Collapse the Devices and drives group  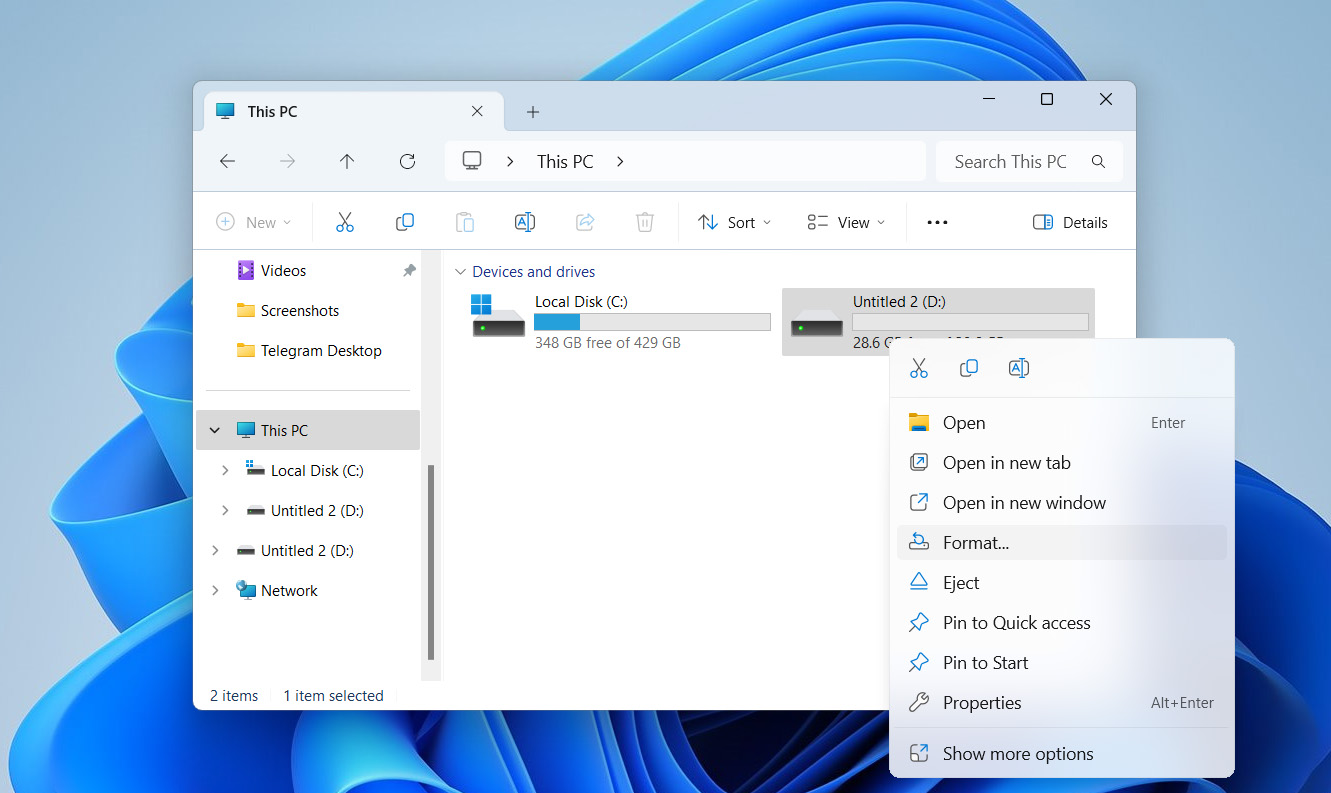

--

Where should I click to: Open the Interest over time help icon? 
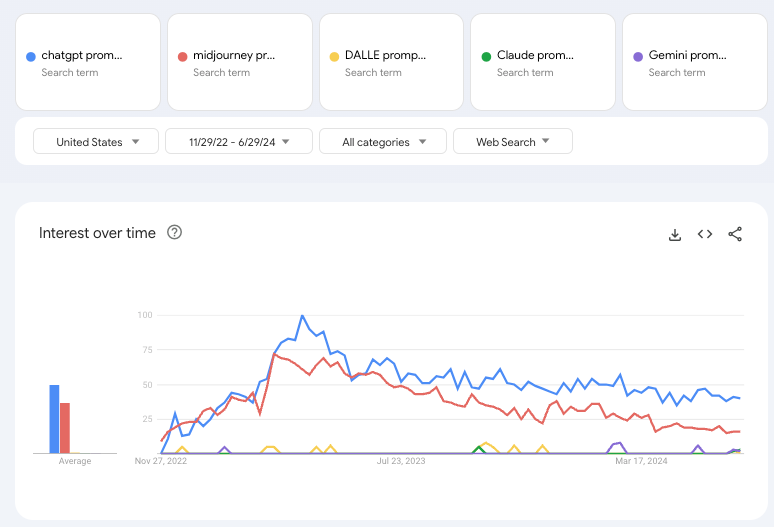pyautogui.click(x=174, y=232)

--

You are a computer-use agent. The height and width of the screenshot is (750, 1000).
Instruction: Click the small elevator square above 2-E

### What you are asked to do
Only the lines above starting with the one with "You are a computer-use" and going through the one with "Instruction: Click the" are to be copied, word for word and with both ends kept.

### Exercise solution
You are a computer-use agent. The height and width of the screenshot is (750, 1000).
Instruction: Click the small elevator square above 2-E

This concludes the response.